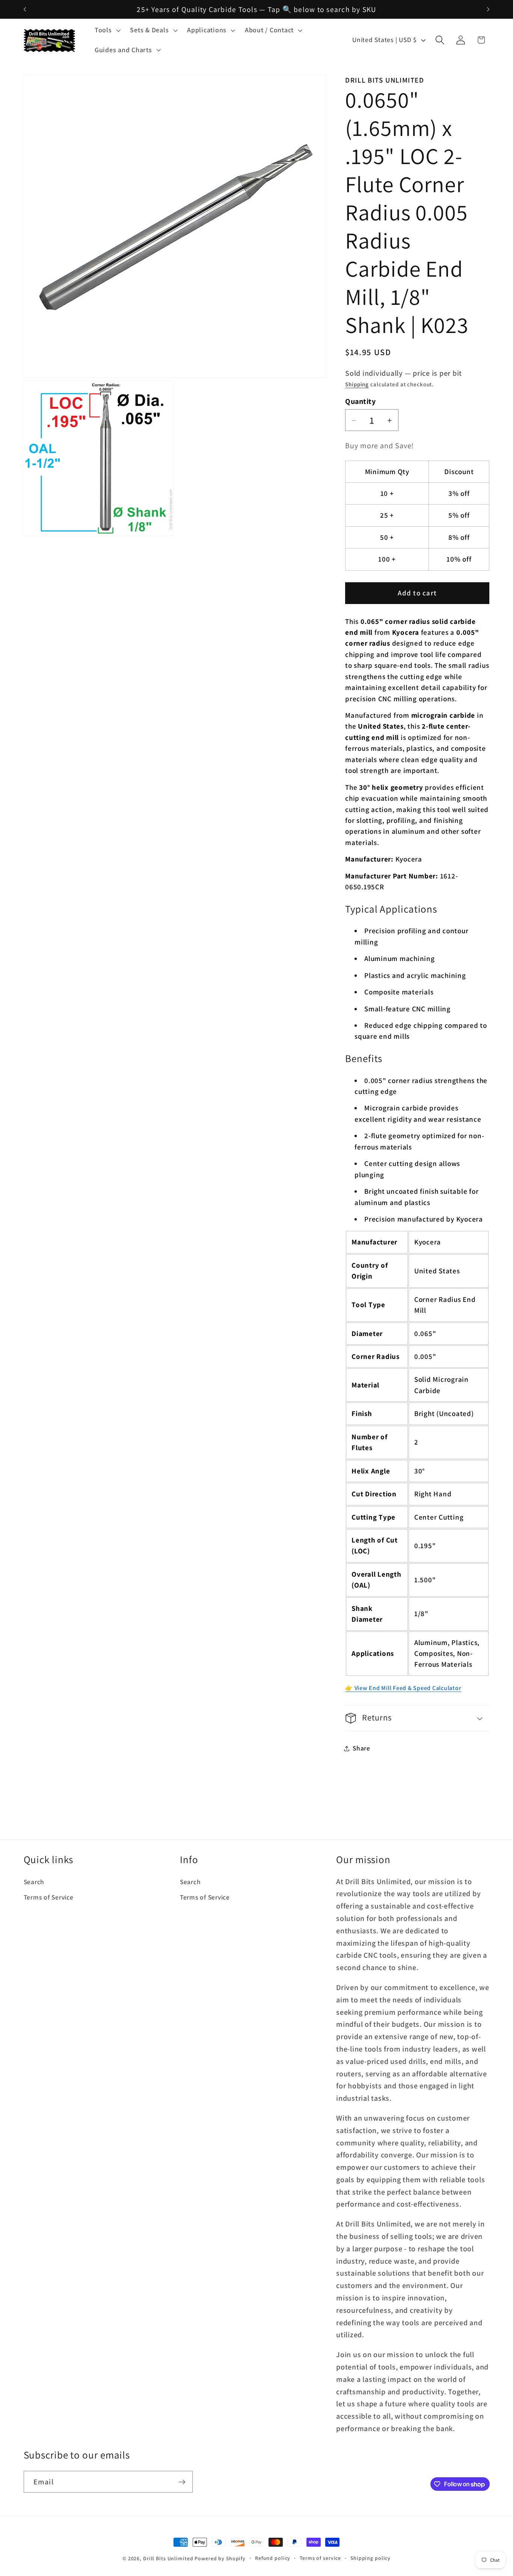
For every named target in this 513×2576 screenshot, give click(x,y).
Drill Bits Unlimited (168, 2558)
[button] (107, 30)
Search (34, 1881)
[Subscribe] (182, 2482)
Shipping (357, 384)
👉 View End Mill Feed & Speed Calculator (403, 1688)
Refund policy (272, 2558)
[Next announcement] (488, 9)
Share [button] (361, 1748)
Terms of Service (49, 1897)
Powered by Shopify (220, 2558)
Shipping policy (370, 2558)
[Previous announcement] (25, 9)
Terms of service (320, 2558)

Task goal: An exact, line-for-line copy is required: from the line containing "[Next announcement] (488, 9)" through the final line of the listing above, both included, with nothing else.

Solution to the exercise:
[Next announcement] (488, 9)
Share [button] (361, 1748)
Terms of Service (49, 1897)
Powered by Shopify (220, 2558)
Shipping policy (370, 2558)
[Previous announcement] (25, 9)
Terms of service (320, 2558)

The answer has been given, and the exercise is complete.